Zona de confort. La idea de evitar el estrés o la tensión se ha puesto de moda. Y algunos parecen malinterpretarla y la asocian a la calma, a la tranquilidad. Abusan
de una sensación: que el mundo debiera ser un lugar sin sobresaltos y que siempre es mejor bajar un cambio.
Creo que no, aunque entiendo que todo tiene un por qué. En una sociedad en la que estar acelerado es la norma y en la que muchas cosas no tienen escala humana -viajar dos horas para llegar al trabajo y otras tantas para volver y eso siempre que haya trabajo, por ejemplo- genera un cansancio con el afuera del que uno intenta escapar. Está bien si se le encuentra una respuesta precisa a un problema ídem pero, cuando se convierte en tendencia, estamos arriesgando la dosis diaria de adrenalina que necesitamos para sentirnos vivos de verdad. Y para que haya cierta serendipia -descubrir cosas por casualidad- de tanto en tanto.
A veces son temas definitorios: no continuar una pareja porque los planes de a dos asustan o porque siempre le vamos a encontrar algún pero al vínculo. O romper el diálogo con alguien querido porque nadie se anima a dar un paso atrás y a dejar la beligerancia de lado. ¿Es la incomunicación, acaso, una zona de confort? Raro, pero puede llegar a serlo si entrar en diálogo implica poner en jaque algunas (pseudo) convicciones.
Yo tuve alguna vez estas tentaciones, sin darme cuenta. O apenas. Trabajaba mucho. Era soltero. Tenía un departamento cómodo. Llegaban los fines de semana y siempre encontraba una razón para quedarme adentro. Porque nadie me interesaba.
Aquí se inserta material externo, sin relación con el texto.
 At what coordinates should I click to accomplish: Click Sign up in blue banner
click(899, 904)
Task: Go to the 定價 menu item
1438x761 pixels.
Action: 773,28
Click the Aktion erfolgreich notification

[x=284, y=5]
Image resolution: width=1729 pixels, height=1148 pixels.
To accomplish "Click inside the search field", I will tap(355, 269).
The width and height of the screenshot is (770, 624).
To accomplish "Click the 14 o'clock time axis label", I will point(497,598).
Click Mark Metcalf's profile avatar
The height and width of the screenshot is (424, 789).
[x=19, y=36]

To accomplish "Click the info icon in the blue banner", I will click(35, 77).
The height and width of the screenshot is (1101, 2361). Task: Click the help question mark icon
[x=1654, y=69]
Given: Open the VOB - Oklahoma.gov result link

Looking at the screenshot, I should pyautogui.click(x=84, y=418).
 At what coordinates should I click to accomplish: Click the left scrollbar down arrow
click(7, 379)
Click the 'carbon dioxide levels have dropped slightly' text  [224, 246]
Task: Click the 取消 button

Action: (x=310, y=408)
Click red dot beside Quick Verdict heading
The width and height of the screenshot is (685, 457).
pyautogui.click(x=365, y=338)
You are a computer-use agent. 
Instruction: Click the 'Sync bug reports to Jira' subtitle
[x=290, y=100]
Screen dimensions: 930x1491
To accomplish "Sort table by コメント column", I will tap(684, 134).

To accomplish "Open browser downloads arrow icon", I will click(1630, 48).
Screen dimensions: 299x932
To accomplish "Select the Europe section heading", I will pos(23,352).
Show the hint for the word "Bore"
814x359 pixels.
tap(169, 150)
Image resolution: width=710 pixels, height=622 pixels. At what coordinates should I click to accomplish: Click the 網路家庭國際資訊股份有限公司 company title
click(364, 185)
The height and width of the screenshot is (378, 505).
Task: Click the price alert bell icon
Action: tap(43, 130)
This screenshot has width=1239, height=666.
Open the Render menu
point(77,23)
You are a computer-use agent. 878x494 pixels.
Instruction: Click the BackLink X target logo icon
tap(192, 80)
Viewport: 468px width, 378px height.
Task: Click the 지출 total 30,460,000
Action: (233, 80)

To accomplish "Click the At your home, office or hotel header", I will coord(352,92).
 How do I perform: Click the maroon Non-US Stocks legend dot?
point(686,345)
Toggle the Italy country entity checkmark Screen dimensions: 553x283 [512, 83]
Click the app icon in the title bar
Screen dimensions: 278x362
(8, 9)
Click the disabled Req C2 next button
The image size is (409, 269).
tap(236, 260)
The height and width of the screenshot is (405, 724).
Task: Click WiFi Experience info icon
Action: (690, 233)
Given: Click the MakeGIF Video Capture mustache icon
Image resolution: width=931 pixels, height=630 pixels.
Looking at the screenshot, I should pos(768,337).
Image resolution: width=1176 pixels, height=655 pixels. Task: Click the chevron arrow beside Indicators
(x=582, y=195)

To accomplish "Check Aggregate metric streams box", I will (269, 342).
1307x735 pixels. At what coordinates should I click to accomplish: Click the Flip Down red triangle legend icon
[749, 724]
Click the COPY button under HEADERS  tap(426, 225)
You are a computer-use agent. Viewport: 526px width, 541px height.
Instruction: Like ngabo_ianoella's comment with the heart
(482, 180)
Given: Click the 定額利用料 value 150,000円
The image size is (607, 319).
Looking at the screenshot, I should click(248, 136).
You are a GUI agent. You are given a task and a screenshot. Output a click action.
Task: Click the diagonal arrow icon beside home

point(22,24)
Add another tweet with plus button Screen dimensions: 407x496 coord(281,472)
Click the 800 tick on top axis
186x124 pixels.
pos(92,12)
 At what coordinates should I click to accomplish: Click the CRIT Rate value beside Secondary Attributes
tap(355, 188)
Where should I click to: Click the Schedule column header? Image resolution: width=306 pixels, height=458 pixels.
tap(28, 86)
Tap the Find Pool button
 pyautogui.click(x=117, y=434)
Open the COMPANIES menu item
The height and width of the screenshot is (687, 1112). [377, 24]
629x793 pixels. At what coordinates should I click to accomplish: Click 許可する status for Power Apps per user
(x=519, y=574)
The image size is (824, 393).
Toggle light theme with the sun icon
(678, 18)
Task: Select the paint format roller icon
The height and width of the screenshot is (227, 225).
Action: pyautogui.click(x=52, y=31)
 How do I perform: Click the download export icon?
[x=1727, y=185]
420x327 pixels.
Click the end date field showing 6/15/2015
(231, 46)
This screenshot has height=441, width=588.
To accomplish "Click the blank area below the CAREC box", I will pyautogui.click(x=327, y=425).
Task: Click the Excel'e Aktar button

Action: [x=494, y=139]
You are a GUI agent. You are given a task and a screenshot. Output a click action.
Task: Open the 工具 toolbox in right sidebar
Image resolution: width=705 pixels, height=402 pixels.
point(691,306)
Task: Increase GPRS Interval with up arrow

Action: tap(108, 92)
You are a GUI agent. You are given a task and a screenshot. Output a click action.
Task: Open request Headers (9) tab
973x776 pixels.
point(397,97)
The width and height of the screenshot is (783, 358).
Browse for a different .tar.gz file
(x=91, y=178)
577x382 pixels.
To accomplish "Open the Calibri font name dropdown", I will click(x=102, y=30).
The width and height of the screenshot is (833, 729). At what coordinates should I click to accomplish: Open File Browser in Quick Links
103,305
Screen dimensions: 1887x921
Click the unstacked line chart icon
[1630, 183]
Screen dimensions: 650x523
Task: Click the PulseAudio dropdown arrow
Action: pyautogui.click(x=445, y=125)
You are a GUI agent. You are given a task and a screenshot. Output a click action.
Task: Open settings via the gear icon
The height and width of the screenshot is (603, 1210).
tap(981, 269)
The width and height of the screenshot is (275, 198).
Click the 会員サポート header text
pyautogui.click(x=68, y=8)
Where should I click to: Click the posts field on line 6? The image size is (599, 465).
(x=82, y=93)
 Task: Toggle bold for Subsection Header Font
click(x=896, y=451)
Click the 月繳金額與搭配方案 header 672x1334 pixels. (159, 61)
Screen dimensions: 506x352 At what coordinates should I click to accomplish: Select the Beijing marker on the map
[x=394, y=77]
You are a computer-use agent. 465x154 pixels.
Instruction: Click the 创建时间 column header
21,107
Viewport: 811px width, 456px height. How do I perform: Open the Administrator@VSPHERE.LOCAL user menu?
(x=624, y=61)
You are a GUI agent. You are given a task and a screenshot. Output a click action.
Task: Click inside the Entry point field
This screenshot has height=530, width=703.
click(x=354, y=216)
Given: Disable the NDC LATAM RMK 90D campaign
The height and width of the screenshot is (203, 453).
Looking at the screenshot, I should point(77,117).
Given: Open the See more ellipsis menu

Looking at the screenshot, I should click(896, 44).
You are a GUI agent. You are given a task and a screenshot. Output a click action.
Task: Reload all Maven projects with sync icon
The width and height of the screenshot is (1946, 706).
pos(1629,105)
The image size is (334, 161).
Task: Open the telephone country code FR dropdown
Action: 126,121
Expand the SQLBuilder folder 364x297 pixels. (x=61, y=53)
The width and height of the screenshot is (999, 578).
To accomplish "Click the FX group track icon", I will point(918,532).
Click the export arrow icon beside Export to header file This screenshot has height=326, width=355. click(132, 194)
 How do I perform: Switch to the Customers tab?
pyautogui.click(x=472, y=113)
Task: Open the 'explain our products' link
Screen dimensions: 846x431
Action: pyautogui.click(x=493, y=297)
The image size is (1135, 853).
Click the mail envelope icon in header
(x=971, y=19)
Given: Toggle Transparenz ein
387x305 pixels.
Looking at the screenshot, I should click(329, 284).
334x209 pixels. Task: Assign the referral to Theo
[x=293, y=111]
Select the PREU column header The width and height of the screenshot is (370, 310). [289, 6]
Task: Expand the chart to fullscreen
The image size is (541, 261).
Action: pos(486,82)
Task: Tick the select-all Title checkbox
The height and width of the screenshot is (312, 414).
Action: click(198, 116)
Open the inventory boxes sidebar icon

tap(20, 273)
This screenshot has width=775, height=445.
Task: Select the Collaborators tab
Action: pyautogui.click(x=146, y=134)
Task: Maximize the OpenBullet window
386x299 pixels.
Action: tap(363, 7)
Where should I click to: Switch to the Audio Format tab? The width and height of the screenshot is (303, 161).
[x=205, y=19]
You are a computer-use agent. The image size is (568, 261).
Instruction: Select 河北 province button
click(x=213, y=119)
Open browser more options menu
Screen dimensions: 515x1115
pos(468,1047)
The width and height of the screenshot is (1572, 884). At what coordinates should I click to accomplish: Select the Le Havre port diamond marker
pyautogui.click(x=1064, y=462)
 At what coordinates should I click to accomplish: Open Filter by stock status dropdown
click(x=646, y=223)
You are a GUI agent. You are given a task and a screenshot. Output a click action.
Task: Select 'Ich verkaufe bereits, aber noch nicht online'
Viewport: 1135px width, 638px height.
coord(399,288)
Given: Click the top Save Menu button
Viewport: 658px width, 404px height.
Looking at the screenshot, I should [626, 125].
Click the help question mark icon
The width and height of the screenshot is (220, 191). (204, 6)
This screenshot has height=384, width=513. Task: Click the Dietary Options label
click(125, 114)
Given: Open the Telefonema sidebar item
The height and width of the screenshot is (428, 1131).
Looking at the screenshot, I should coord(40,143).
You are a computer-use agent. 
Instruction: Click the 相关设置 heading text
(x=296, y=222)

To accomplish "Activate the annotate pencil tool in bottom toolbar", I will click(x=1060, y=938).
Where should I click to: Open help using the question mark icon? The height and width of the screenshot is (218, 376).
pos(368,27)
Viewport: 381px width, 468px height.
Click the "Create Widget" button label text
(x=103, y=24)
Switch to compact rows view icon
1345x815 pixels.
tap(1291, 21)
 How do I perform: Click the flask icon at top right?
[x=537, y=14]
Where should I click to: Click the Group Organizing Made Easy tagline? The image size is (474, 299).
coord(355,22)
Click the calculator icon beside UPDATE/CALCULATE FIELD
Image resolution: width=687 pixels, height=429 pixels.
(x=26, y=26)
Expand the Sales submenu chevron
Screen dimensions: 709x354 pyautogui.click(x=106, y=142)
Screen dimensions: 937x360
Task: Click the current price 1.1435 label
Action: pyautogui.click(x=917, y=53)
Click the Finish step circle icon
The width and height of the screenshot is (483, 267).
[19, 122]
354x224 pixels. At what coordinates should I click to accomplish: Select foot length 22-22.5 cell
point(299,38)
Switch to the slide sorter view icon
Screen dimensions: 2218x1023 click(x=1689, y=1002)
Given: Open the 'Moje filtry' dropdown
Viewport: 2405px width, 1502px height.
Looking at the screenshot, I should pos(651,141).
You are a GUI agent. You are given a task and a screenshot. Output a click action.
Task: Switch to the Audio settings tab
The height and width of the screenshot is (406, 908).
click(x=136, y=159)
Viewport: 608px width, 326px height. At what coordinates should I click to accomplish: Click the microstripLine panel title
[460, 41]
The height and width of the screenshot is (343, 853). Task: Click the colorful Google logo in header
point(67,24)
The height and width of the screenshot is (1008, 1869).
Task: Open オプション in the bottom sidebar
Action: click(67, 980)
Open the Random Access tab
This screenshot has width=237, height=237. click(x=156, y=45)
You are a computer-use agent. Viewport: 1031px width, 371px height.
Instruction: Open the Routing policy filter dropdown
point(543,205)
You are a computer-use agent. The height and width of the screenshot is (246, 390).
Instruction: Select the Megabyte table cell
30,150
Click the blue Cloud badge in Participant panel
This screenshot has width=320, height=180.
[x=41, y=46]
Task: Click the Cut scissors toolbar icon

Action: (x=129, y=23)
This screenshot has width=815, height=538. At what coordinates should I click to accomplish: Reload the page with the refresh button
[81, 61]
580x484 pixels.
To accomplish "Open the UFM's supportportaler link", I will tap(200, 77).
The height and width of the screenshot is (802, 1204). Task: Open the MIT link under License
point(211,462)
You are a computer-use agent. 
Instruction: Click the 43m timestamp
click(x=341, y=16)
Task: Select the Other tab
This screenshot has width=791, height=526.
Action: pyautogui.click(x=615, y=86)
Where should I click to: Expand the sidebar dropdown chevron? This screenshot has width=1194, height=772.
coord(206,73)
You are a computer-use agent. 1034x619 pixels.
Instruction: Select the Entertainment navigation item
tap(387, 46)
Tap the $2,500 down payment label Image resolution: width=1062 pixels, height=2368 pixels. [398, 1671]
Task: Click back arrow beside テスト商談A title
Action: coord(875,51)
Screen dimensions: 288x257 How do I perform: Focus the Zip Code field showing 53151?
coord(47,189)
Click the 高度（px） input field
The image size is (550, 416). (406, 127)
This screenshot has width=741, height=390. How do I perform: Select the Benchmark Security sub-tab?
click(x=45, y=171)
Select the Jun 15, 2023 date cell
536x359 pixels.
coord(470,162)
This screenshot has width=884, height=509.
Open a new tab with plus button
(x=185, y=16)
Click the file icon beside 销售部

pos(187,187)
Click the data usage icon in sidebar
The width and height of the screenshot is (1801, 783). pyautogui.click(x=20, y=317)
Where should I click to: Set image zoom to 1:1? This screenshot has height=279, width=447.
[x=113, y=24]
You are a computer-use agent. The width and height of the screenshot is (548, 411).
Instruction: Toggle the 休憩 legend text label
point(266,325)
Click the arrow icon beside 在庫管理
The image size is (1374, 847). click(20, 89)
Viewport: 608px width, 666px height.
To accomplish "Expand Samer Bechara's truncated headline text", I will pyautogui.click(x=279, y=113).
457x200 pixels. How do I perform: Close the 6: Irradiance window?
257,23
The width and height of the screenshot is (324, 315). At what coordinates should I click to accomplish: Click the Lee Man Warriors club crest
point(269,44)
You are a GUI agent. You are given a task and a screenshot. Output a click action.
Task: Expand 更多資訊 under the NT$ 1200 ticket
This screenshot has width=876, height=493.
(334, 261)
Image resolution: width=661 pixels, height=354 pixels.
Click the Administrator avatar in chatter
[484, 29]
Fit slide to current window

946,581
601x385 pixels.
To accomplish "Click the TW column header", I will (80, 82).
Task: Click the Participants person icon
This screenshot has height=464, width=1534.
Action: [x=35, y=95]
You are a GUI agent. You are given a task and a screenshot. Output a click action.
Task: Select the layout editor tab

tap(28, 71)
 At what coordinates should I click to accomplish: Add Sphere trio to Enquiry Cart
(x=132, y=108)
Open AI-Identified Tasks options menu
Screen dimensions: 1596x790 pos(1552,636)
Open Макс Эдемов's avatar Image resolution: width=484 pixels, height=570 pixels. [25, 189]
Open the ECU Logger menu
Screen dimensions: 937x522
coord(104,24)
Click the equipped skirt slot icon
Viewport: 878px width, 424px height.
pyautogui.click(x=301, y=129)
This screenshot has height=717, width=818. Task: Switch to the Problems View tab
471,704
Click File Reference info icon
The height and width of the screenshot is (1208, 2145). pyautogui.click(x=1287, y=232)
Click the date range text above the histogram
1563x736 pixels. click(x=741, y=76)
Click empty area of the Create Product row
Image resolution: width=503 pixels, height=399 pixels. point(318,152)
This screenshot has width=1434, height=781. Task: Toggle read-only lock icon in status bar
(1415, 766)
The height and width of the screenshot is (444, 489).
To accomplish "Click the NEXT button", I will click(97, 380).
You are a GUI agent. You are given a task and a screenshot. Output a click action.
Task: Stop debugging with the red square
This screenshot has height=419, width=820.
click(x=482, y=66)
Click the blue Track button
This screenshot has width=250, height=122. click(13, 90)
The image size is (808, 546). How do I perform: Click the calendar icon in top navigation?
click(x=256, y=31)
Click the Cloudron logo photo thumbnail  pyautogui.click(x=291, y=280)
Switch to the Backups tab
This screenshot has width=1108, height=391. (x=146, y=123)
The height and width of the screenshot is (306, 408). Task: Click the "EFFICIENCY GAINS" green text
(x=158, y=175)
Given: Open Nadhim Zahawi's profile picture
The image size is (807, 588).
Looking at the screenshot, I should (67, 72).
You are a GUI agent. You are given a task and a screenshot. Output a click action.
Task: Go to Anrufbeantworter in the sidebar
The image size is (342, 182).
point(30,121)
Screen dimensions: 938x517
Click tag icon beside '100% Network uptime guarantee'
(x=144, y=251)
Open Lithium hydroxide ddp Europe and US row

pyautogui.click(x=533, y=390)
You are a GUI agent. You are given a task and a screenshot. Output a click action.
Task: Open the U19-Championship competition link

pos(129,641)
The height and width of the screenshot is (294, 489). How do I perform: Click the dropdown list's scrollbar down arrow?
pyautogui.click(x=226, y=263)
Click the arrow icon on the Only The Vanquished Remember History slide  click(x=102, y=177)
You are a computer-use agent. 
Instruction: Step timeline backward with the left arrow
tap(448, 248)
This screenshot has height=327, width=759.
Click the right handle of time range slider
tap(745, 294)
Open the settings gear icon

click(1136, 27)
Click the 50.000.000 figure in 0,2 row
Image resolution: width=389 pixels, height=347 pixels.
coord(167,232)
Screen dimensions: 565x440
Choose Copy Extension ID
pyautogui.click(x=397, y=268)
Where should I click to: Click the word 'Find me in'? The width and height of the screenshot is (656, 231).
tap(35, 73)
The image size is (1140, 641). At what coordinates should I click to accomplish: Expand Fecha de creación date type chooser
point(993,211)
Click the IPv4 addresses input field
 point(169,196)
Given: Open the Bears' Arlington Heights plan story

O porque debía terminar tal proyecto. O estaba cansado. O porque se necesita cierto tiempo para uno.
Nada de eso era verdad. Me daba temor empezar cosas nuevas que no fueran estrictamente profesionales y lo otro era una excusa. Lo hablé, lo vi y me di cuenta de que en ese momento estaba anestesiado. No sufría el encierro pero sí percibí una imagen dolorosa: si seguía así, iba a terminar como un ermitaño en medio de la ciudad. Que los hay, y muchos. Me dio pena pensarme en diez años en un mundo blindado. Cambié de dirección. Costó pero menos de lo que creía: a menudo es más pavorosa la imaginación que la simple realidad.